Jika halaman web menunjukkan anomali, jangan terus beroperasi karena kebiasaan: jika halaman tiba-tiba meminta untuk mengimpor ulang seed phrase, mengunduh plugin tambahan, atau konten transaksi yang ditampilkan tidak sesuai dengan deskripsi halaman, hentikan interaksi, konfirmasi situasi melalui beberapa saluran resmi proyek, dan periksa atau cabut otorisasi historis yang tidak lagi digunakan.
Dari sudut pandang produk dompet, ini juga berarti peran dompet sedang berubah.
Dompet tidak boleh hanya menjadi alat untuk menyimpan kunci privat dan memunculkan jendela tanda tangan, tetapi juga perlu membantu pengguna memahami niat transaksi sebanyak mungkin, mengidentifikasi otorisasi abnormal, menampilkan perubahan aset, dan memberikan peringatan yang cukup jelas sebelum interaksi berisiko tinggi terjadi.

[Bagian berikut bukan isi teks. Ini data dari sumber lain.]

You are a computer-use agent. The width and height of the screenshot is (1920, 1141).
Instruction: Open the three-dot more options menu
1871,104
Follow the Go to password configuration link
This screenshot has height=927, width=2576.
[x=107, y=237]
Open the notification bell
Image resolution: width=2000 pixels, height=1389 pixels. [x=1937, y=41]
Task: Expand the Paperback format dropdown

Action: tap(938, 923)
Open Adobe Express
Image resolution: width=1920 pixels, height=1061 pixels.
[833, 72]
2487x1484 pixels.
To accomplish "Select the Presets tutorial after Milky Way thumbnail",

Namun dompet juga tidak dapat menghilangkan semua risiko untuk pengguna. Model keamanan yang lebih realistis adalah dompet, protokol, L2, penyedia layanan pihak ketiga, dan pengguna bersama-sama memperkecil permukaan serangan, bukan membebankan semua tanggung jawab kepada salah satu pihak.
Penutup
Dulu, orang sering berkata: siapa yang memegang kunci privat, dialah yang memiliki aset on-chain.
Pernyataan itu masih benar, tetapi tidak mencakup seluruh proses dari "munculnya niat transaksi" hingga "penyelesaian on-chain" untuk aset pengguna. Keamanan Web3 saat ini tidak lagi hanya tentang melindungi satu set seed phrase, tetapi melindungi seluruh jalur mulai dari dompet menghasilkan kunci, menampilkan transaksi, mengeksekusi tanda tangan, hingga verifikasi jaringan dan penyelesaian akhir.
Tentu saja, ini tidak berarti pengguna harus menjauh dari semua interaksi on-chain. Bagi pengguna, kebiasaan keamanan yang benar-benar efektif berarti mengelola penggunaan aset, tingkat risiko, dan skenario interaksi secara terpisah: aset jangka panjang diisolasi, interaksi harian dengan jumlah kecil, DApp yang tidak dikenal dengan otorisasi rendah, operasi berisiko tinggi dengan verifikasi berlapis.
Bagaimanapun, ketika risiko keamanan meluas dari satu titik menjadi sebuah rantai, pertahanan pengguna juga harus ditingkatkan dari sekadar melindungi kunci privat menjadi serangkaian kebiasaan yang utuh.
Semoga kita semua dapat terus waspada.